Eine Stimme sagte aufgeregt: »Harn? Er ist da. Mach schnell; er hat eine Limousine genommen.«
»Danke«, sagte ich und legte auf. »Ihr Spion vom Flugplatz«, sagte ich zu Harris. Er wurde weiß im Gesicht. »Zeigen Sie mir jetzt Ihre Listen«, sagte ich, »und die Interview-Formulare. Den Lochkartencode. Die Matrizen. Die Entwicklungs-Tabellen. Die Vorarbeiten. Kurzum, alles, von dem Sie nicht annehmen, daß ich es mir ansehen will. Holen Sie die Unterlagen.«
Er verharrte lange, lange Zeit regungslos, dann sagte er schließlich: »Die existieren nicht.«
»Was können Sie mir zeigen?«
»Endergebnisse«, murmelte er. »Zusammenstellungen.«
»Fälschungen, meinen Sie? Fingiertes Material, wie das, was Sie uns per Telefon durchgegeben haben?«
Er nickte. Sein Gesicht war grünlich.
»Wie konnten Sie das nur tun, Harris?« fragte ich. »Wie konnten ausgerechnet Sie das tun?«
Ein unkontrollierter Schwall von Worten ergoß sich aus seinem Mund. Er hatte es nicht tun wollen. Es sei seine erste selbständige Arbeit gewesen. Vielleicht sei er ein Versager. Er hatte versucht, wenigstens das Fußvolk auf Trab zu halten, während er selbst schuftete, aber es gelang ihm nicht; sie spürten seine Unsicherheit und nahmen sich Freiheiten heraus, und er wagte nicht, etwas dagegen zu unternehmen. Das Selbstmitleid verschwand aus seiner Stimme, er wurde beinahe angriffslustig. Was für einen Unterschied machte es denn schon? Es war doch schließlich nur eine Vorarbeit, ohnehin rein hypothetisch. Das spielte doch überhaupt keine Rolle. Außerdem würde das ganze Unternehmen letztlich vielleicht doch im Sande verlaufen. Warum sollte er es nicht auf die leichte Schulter nehmen; es gab so viele andere Leute, die es sich nicht besonders schwer machten und mit allem durchkamen.

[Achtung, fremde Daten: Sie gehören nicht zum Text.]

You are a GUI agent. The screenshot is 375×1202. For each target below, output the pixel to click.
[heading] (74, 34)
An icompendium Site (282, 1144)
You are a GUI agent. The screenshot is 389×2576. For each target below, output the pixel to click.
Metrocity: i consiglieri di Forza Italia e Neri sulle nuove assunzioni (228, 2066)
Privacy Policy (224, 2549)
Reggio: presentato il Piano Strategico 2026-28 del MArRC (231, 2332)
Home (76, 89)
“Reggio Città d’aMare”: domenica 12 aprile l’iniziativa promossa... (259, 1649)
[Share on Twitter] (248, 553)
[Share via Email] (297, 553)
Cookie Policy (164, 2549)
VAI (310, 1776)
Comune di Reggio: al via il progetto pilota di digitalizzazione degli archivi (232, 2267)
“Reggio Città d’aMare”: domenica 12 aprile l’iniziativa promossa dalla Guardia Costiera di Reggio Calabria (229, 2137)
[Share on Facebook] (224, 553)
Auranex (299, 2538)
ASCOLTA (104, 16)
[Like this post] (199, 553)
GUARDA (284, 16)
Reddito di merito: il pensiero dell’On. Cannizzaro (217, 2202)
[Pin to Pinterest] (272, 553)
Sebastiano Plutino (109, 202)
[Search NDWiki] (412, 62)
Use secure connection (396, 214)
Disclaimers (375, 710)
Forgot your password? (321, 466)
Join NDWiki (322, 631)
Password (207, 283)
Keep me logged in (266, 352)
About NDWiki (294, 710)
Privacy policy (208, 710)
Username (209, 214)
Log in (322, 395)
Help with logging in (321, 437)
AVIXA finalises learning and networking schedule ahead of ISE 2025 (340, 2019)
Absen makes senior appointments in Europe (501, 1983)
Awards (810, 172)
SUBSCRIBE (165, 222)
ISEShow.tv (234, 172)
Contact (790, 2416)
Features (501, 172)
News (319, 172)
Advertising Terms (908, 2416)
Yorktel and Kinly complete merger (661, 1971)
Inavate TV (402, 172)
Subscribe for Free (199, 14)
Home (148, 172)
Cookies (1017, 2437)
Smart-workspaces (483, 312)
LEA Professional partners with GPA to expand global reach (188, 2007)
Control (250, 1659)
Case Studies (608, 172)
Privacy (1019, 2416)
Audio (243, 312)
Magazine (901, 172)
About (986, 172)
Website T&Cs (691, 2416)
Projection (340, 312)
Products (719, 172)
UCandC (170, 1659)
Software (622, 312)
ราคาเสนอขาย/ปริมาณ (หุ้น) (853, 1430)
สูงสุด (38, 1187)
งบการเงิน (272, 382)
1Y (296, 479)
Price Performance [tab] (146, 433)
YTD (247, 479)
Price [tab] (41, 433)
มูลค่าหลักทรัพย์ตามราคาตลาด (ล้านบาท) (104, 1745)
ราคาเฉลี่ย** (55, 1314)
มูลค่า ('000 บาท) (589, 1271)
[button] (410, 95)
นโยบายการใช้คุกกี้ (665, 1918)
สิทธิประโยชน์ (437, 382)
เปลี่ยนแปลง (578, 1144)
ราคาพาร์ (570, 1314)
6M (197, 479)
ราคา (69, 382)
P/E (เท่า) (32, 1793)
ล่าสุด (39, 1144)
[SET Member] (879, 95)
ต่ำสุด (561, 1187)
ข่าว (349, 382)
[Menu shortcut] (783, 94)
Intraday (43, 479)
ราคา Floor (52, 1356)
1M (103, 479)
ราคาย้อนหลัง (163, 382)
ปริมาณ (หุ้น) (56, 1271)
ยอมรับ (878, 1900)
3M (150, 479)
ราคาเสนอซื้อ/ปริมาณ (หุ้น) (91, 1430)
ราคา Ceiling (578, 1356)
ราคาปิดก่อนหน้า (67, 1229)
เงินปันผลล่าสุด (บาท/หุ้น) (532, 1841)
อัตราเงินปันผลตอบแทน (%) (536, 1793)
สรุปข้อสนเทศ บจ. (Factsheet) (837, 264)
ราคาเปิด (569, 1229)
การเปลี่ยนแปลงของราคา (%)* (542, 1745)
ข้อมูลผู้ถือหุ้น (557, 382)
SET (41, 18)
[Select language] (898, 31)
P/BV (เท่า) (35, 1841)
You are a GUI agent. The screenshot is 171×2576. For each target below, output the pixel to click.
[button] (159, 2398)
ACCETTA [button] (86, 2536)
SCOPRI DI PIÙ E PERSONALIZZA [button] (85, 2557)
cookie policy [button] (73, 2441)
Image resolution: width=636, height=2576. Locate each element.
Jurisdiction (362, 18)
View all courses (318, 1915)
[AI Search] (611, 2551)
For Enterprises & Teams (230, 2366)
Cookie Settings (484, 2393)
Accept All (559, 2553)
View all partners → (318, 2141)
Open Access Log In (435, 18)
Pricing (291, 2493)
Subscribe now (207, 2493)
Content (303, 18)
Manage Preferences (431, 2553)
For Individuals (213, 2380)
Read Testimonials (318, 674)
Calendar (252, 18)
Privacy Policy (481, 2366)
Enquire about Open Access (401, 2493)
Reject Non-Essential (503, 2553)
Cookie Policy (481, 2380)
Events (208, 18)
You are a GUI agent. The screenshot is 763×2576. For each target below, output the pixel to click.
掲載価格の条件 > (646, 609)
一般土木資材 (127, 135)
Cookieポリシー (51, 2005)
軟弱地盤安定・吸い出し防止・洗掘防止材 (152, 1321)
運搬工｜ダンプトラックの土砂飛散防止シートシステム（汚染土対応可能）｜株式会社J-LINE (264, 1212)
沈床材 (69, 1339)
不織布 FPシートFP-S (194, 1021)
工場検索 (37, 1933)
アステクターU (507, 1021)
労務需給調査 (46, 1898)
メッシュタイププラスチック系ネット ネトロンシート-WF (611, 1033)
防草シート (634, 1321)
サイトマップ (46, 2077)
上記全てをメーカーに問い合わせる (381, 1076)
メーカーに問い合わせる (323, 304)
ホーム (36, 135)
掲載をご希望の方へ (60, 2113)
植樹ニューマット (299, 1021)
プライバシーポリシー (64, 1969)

»Nein«, sagte ich. »Da irren Sie sich, und Sie sollten es eigentlich wissen. Werbung ist eine Kunst, aber sie ist abhängig von Wissenschaft, von Tests und von Kunden-Forschung. Sie haben die Stützpfeiler unter unserem Projekt fortgezogen. Wir retten, was zu retten ist, und beginnen von vorn.«
Er machte einen letzten schwachen Versuch. »Sie verschwenden Ihre Zeit, wenn Sie das tun, Mr. Courtenay. Ich habe lange mit Mr. Runstead zusammengearbeitet. Ich weiß, wie er denkt, und er ist mindestens ebenso fähig wie Sie. Er meint, Papierkrieg sei nur eine Menge überflüssiger Unsinn.«
Ich kannte Matt Runstead besser. Ich wußte, daß er ein fähiger Mann war. »Womit«, fragte ich scharf, »wollen Sie diese Behauptung stützen? Mit Briefen? Memos? Mit geschnittenen Anrufen?«
»Ja, etwas in der Art muß ich haben«, sagte er und wühlte in seinem Schreibtisch. Er kramte in Briefen und Memos und spielte minutenlang Tonbandbruchstücke ab, während sich der Ausdruck von Furcht und Frustration auf seinem Gesicht versteifte. Schließlich sagte er verstört: »Ich kann nichts finden – aber ich bin sicher.«
Natürlich war er sicher. Unsere Kunst besteht ja gerade darin, den Kunden zu überzeugen, ohne daß er es merkt. Runstead hatte diesem Schwächling eine unrealistische Arbeitsmethode eingeimpft und ihn dann an mein Projekt gesetzt, damit er es gründlich vermasselte.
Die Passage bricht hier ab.